What parents need to know
Parents Need to Know
Parents need to know that Salvage is a well-written sci-fi novel that grapples with sexual liberation and misogyny. The heroine struggles with shame and guilt over a consensual sexual act with devastating consequences: Ava's growth requires her to reject the fundamentalist, patriarchal ways of her people. The obvious parallels between Ava's tribal people and present-day religious groups may be problematic for some families, and men generally are portrayed as controlling and threatening, with one important exception. The treatment of sexual violence and intimidation is skillful and thought-provoking. The publisher recommends this for ages 13 and up, but we think it's better suited for a slightly older audience. Young teens might not be quite ready for the sad, real-world truths that underlie the novel. Still, it's a terrific selection for sparking discussions about feminism, gender politics, sexuality, and world events.
What's the story?
Ava, 16, was raised on a merchant ship in space, carrying out her duties and heeding the rules for women in her conservative, patriarchal "crewe." When it's time to marry into another crewe, she's thrilled to reunite with her friend Luck. But the pair presumes too much, and their intimacy before the ceremony leads to disgrace: Ava's family coldly prepares to eject her into space, and Luck is badly beaten by his father. A relative helps Ava flee to Earth, where she's taken in by Perpétue, a flight captain and single mom living with her daughter, Miyole, on a trash heap in the Pacific. Tragedy sends Ava and the girl to seek Ava's aunt in Mumbai, where the two get a helping hand from a young man named Rushil. Shame and doubt about her own worth hamper Ava's quest to build a better life for herself and Miyole.
Is it any good?
SALVAGE is a challenging read, both in terms of the writing style and the book's nuanced treatment of sexual themes, but it will richly reward teens who make the effort. Ava is almost unlikable at the story's start. Once her defenses are brutally torn down, she's like any young teen on the cusp of womanhood, though in extraordinary circumstances. Debut author Alexandra Duncan's heroine is a welcome addition to the male-dominated sci-fi genre.

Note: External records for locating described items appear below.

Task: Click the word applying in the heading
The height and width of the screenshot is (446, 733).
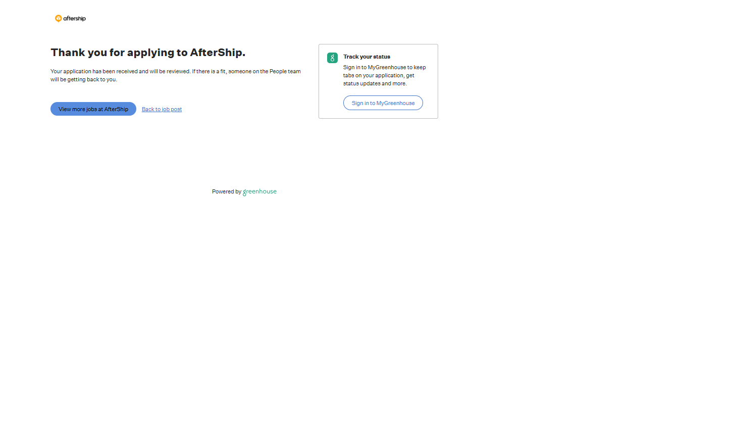Action: click(x=150, y=53)
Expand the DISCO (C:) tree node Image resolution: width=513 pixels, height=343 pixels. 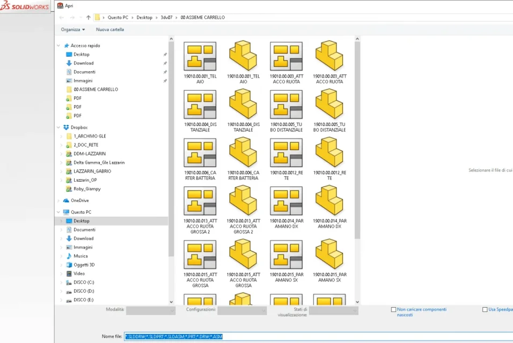[x=61, y=282]
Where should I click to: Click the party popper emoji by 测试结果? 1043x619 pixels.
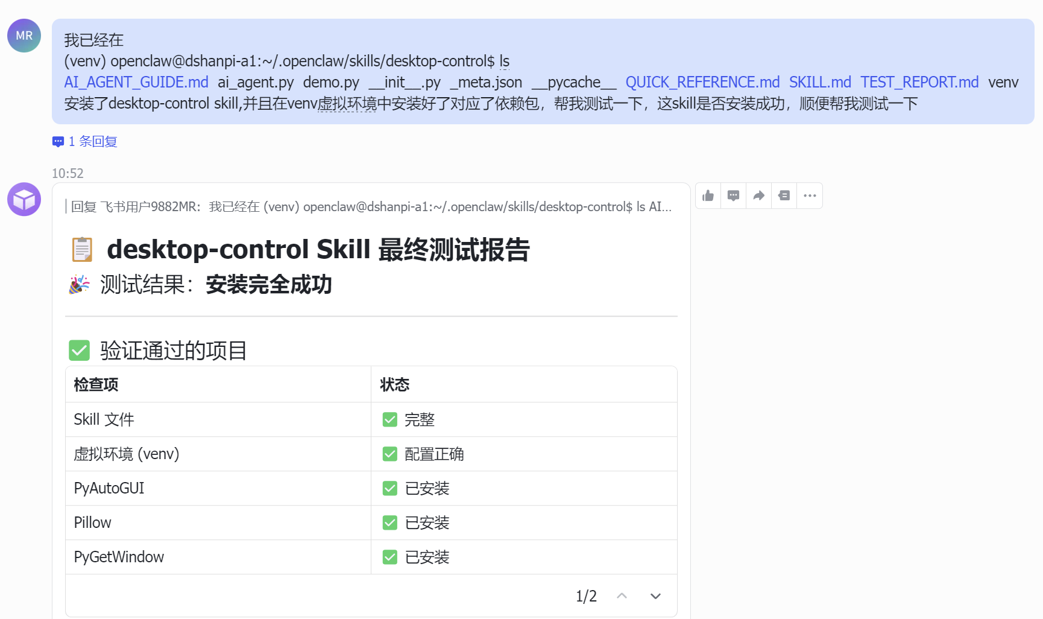[79, 284]
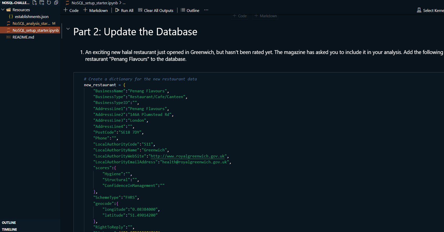Screen dimensions: 444x232
Task: Open the NoSQL_analysis_starter notebook file
Action: click(31, 24)
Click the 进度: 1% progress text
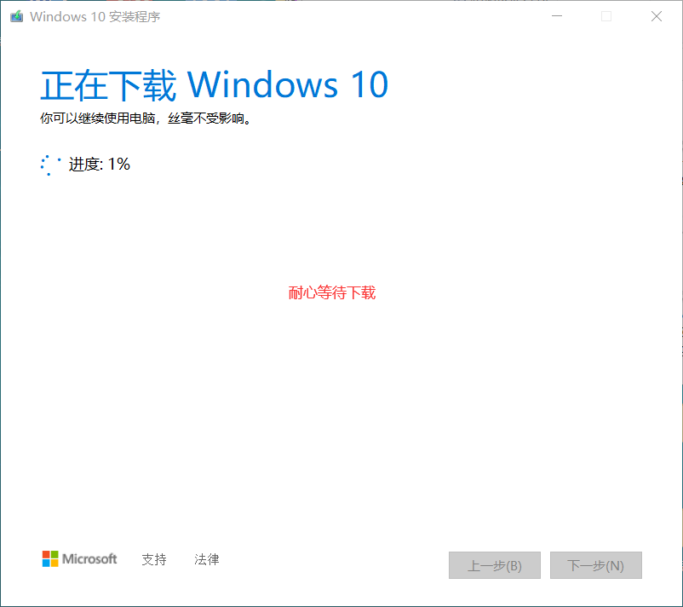 pyautogui.click(x=100, y=165)
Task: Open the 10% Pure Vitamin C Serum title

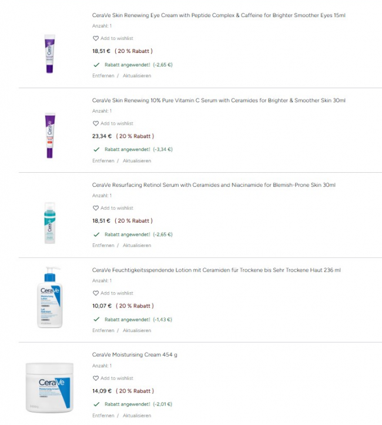Action: 219,100
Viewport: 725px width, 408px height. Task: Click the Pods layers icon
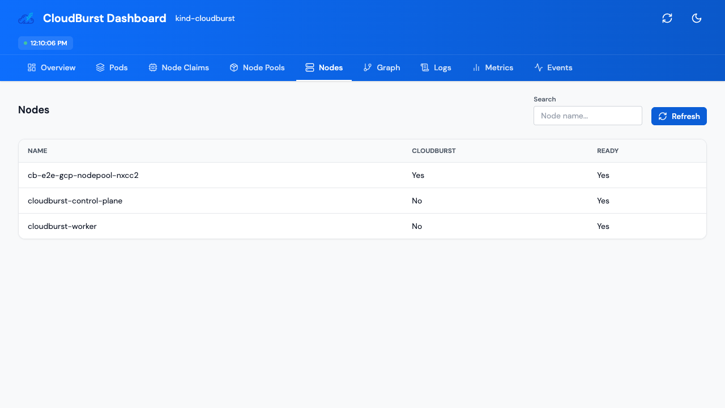point(99,67)
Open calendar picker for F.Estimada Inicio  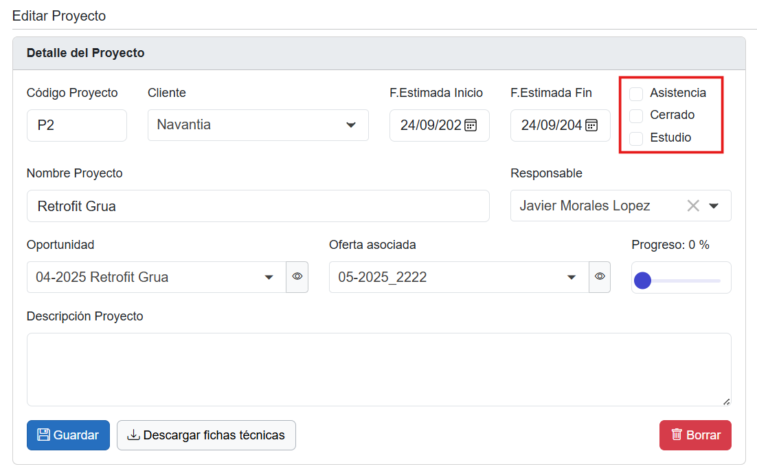point(471,125)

The strong feminist narrative may strike some readers as polemical. But the strength, kindness, and respect Ava discovers in Rushil outshines the crass men who prowl through the pages and leads to a more hopeful outlook. The sexual content is thoughtfully and sensitively treated. It may be a lot for some readers to handle, especially young teens who aren't yet fully aware of sexism and gender-related violence. Still, the book's a terrific launching pad for far-ranging conversations on sexuality, sexism, religion, culture, and more. Parents might want to prepare by reading up on gender stereotypes and media.
Families can talk about...
Families can talk about science fiction. Why is the genre so dominated by male authors and characters? What's different about Salvage?
What similarities do you see between the future world of Salvage and past and present cultures?
Do you think Ava's experiences with men on Earth and at the station are unusual or typical? What do you think of the women who participate in shaming and punishing Ava?